Lorsqu'on hale sur la retenue pour porter le gui sous le vent, celle du vent se décroche, et se place extérieurement.
Quelques navires suppriment le gui et le remplacent par deux bouts-dehors traversant des blins fixés sur le couronnement à hauteur des bossoirs, et retenus dans ces blins par une clavette. Le gréement de ces bouts-dehors se compose d'une poulie pour l'écoute de brigantine, où ils ont un clan pour son passage, et de deux moustaches qui servent à la fois de retenue et de grande écoute.
On n'établit quelquefois qu'un seul bout-dehors, qu'on place alors au milieu du couronnement. Le blin doit tourner dans son pivot pour permettre à la partie qui porte le point d'écoute de la brigantine de s'éloigner du centre du navire. Une poulie ou un clan pour cette écoute, deux moustaches et une sous-barbe qui, après avoir été capelées, passent dans un piton du tableau et viennent s'amarrer sur l'arrière, composent son gréement.
Il est inutile de faire observer combien ces différentes installations sont loin de remplacer le gui avec avantage; elles n'offrent aucune solidité et doivent obliger de carguer la brigantine lorsque cette voile pourrait encore être utile.
Gréement de la Corne d'Artimon.
La corne d'artimon se hisse sur le mât au moyen de deux drisses; elle s'y adapte par sa mâchoire, et se place immédiatement au-dessous du trelingage, faisant, avec le prolongement du mât, un angle de 45°. Ces drisses, que nous allons décrire, la maintiennent dans cette position; un racage qui traverse les deux branches de la mâchoire la fixe au mât, et deux palans à itague, ou gardes, limitent ses mouvemens de roulis.

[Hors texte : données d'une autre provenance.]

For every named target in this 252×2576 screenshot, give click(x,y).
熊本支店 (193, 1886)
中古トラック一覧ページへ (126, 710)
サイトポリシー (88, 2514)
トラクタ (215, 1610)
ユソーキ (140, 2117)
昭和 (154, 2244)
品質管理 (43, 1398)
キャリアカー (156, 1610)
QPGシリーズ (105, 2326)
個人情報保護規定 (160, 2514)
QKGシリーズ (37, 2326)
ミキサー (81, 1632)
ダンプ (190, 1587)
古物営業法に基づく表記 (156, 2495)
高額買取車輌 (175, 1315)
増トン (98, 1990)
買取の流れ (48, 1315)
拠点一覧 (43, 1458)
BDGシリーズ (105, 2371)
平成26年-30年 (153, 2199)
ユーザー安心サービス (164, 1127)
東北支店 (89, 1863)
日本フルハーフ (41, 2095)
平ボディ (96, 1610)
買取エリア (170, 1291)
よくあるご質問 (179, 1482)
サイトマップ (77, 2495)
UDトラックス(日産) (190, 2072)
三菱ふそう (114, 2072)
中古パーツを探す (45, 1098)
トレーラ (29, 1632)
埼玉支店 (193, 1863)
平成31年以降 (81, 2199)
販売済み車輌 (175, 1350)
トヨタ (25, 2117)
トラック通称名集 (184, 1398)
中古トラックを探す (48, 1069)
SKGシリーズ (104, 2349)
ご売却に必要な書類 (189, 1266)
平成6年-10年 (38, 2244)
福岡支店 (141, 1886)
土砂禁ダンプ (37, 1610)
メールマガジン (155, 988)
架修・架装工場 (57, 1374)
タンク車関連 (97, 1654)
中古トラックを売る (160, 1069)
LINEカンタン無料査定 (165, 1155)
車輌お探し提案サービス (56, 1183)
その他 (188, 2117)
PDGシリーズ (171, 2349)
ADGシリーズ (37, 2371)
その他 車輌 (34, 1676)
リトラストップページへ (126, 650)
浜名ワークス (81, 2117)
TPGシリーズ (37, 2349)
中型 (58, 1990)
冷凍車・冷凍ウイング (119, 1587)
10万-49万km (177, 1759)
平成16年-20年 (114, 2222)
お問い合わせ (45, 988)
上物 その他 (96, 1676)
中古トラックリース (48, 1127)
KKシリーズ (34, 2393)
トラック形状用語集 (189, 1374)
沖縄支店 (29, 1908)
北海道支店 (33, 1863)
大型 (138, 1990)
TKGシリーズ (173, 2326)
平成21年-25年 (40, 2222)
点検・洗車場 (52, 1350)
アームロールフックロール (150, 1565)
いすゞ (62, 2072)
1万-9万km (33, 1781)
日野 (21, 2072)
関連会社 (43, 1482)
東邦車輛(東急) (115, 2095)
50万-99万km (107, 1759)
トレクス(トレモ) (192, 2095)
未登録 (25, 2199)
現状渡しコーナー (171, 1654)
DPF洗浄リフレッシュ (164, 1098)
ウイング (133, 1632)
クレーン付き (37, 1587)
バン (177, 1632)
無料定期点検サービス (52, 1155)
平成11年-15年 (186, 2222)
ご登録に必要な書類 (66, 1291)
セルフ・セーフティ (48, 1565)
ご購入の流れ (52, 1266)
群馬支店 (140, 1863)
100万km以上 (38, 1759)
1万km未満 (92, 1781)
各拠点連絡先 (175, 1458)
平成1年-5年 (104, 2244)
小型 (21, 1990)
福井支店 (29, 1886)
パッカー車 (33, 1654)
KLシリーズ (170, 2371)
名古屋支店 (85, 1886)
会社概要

La première de ces drisses, appelée drisse du mât de corne et plus ordinairement grande drisse, se compose de deux poulies à deux rouets, dont l'une, la supérieure, a été déjà capelée au mât d'artimon, ou aiguilletée sur le capelage, ou enfin remplacée par un chaumard chevillé entre les deux élongis. L'inférieure se croche à un piton placé près de la mâchoire. Le garant qui réunit ces deux poulies descend le long du mât où il s'amarre.
La seconde drisse, appelée drisse du pic, fait dormant au capelage de la vergue, passe dans un des rouets d'une poulie double fixée à la face arrière du chouc du mât d'artimon, se dirige ensuite vers une poulie frappée au tiers de la longueur totale à partir du capelage, vient passer dans le second rouet de la poulie du chouc, et descend le long des haubans de l'arrière à tribord ou à bâbord, suivant le clan où passe le dernier tour.